The contents of this guidebook have been driven by the needs of coaches, administrators and parents in the teaching of baseball to the 5-8 age group. These are interested factions with limited experience in teaching children 5-8 years of age. Dale and Dan have interviewed numerous experts in the medical, education and coaching fields who have given valid answers to questions asked about the sport of baseball. Some of the findings obtained have been included. There is a tear out section for this group of the baseball community to keep track of important information. Dan and Dale’s “Baseball Essentials” and a baseball language suited to the age group have been initiated to assist coaches and parents from the beginning of the young persons’ playing experience through senior baseball to have a common curriculum. There is a huge vocabulary and necessary playing components area out there but none put in a graduated international curricular form. This is the first handbook of a five-book series to tackle this missing link.
Until the 1940s everyone followed one rule book and that was the book used by the professional leagues. Through the middle of the 20th century it was one coach or manager per team. All towns had one town (semi pro) and one high school team. Youth teams younger than high school age did not get their start until after World War II. Clinics and camps were nonexistent as well.
Major League baseball players were unable to get into the coaching and teaching at these lower levels. Teaching skills were seldom passed on. At the 5 to 8 age level expertise at the kindergarten age had not even set into schools. Today it is difficult to find good teachers at this level let alone someone who can coach.
Over the (post WW2 years) Dale noticed a need for baseball instruction geared for young people, coaching that would give them basic skills for a solid foundation. During his world travels, he saw that baseball was taken in a resolute manner and that the teaching of professionally experienced fundamentals was given priority. Yet in America, the birthplace of the sport, coaches of youth programs had no basic curriculum to sequentially teach them. (from the Tee ballers to professional)
The belief that there was a lot of coaching and teaching going on simply was not the case.

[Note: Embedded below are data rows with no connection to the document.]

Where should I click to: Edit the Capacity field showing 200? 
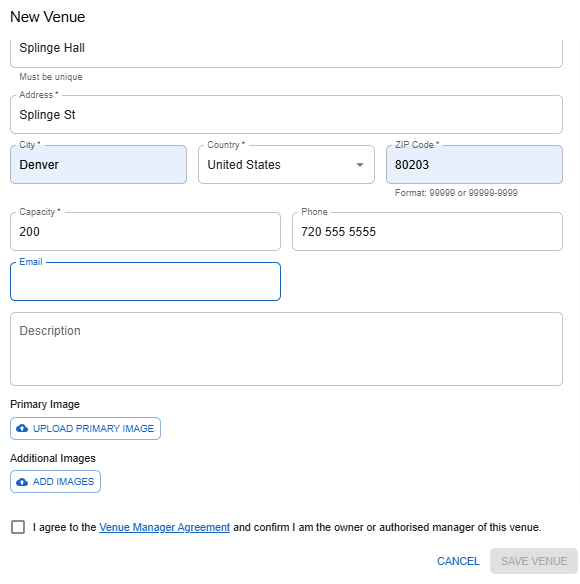(145, 231)
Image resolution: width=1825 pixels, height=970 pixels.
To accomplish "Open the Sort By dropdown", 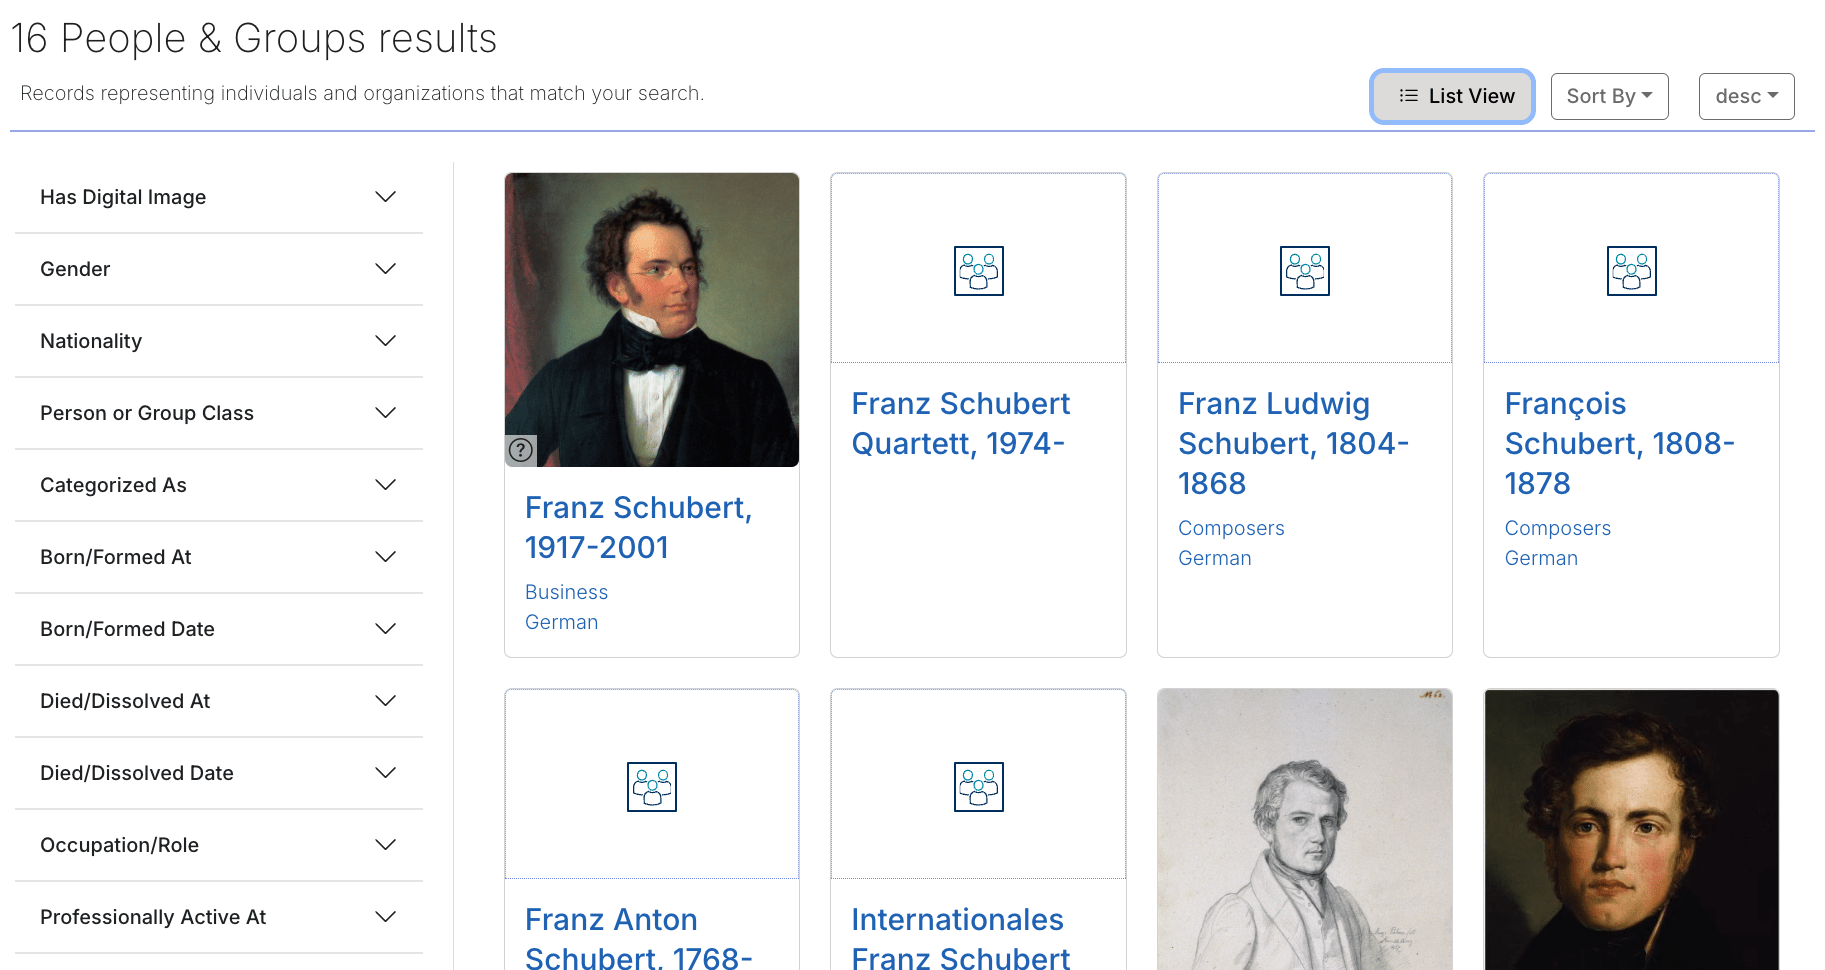I will pyautogui.click(x=1609, y=96).

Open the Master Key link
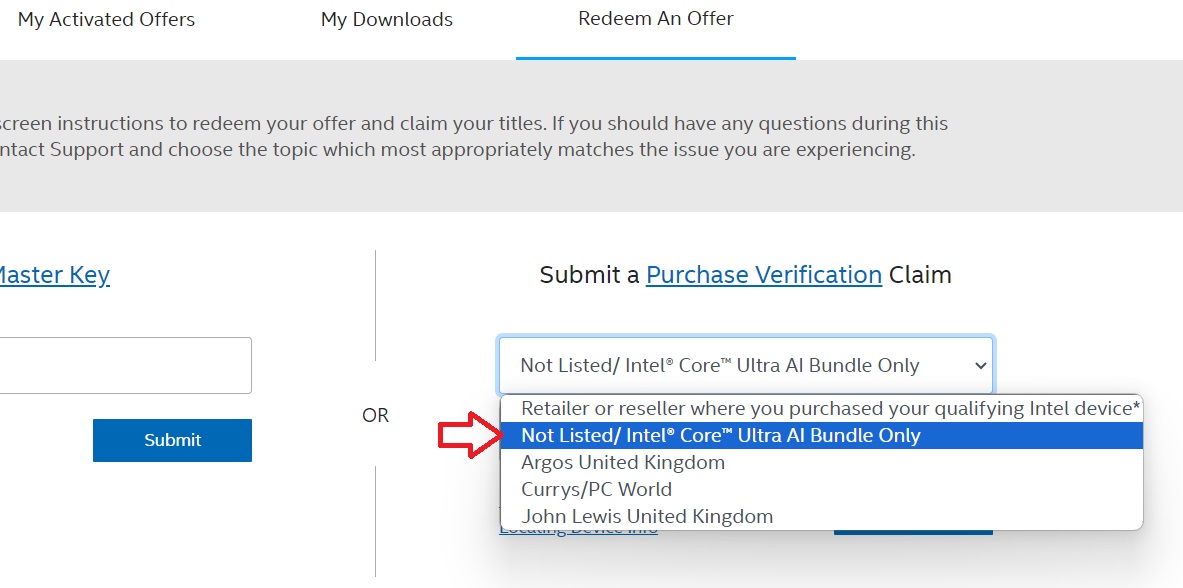tap(54, 274)
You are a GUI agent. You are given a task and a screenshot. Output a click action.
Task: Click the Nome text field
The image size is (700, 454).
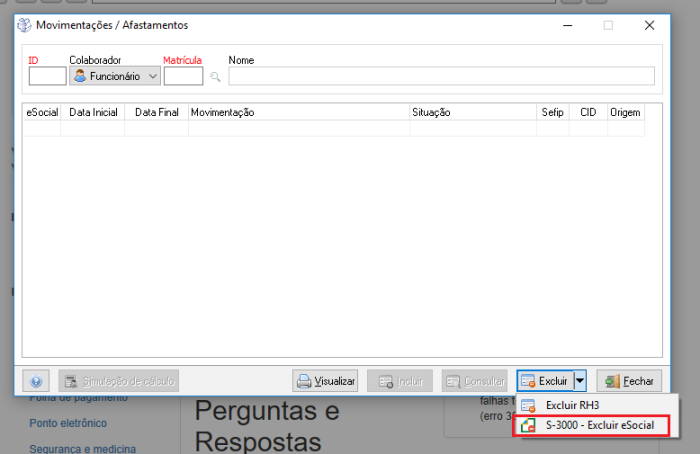point(441,76)
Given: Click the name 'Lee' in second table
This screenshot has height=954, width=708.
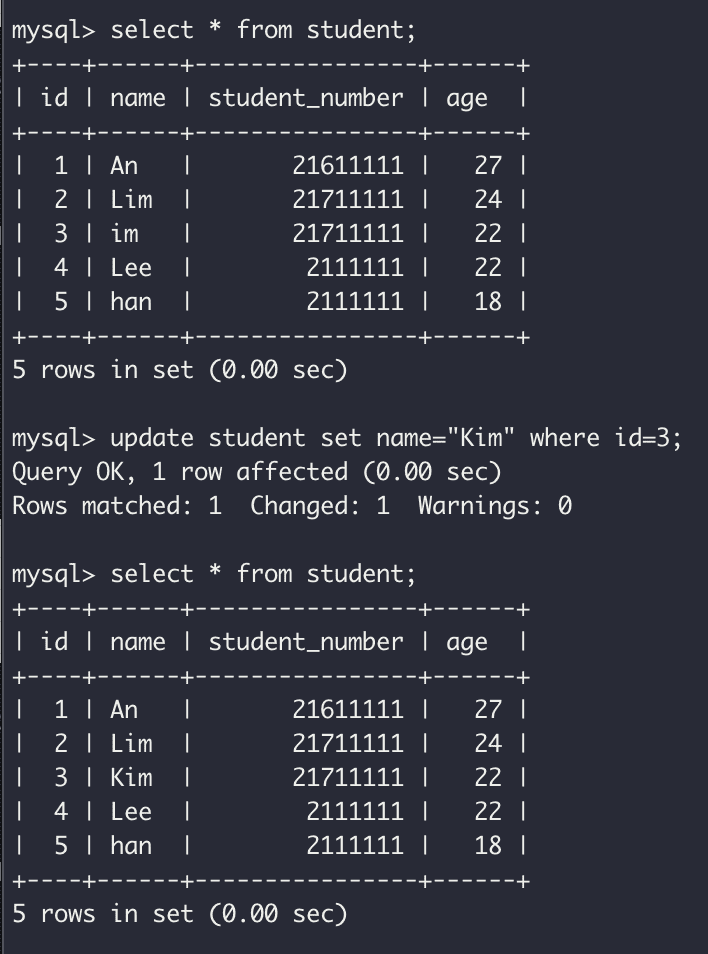Looking at the screenshot, I should [x=131, y=812].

Camps and clinics were the pioneers in breaking the game down to those who wanted to learn more for their team and themselves.
Times have changed considerably. Today, one has to be an astute parent to direct their child to the proper team, recognize a quality coach, the cost out of pocket to play on a select team, etc. There are many other variables that will be covered in this book Baseball the Pro Way, in first Learning to Throw, Field and Catch and those to follow, Pitching and Catching guidebooks 2 through 5.
Dale needed a co-author with an equal love for the game to help him brainstorm ideas for the book. He tapped into the expertise of Dan Spillner, a former major league pitcher with the San Diego Padres, Cleveland Indians and Chicago White Sox. In Chicago, Dan’s closest teammate was Hall of Famer Tom Seaver. Dan served as pitching coach with the Everett Giants, a San Francisco minor league club. With a former Padre pitcher, Randy Jones, he conducted camps and clinics for youth throughout the Pacific rim. Then for a number of years he ran the pitching portion of David Henderson’s Ball Yard in Bellevue, Wash. and coached a high school team.
Together Dan and Dale developed this book. Can a 5-8 year old learn to throw, field and play the professional way? Especially with muscle memory not setting in until around 8 years of age. This and some of the teaching evolution of baseball since World War I is seen through co-author Dale Parker’s eyes in the prologue.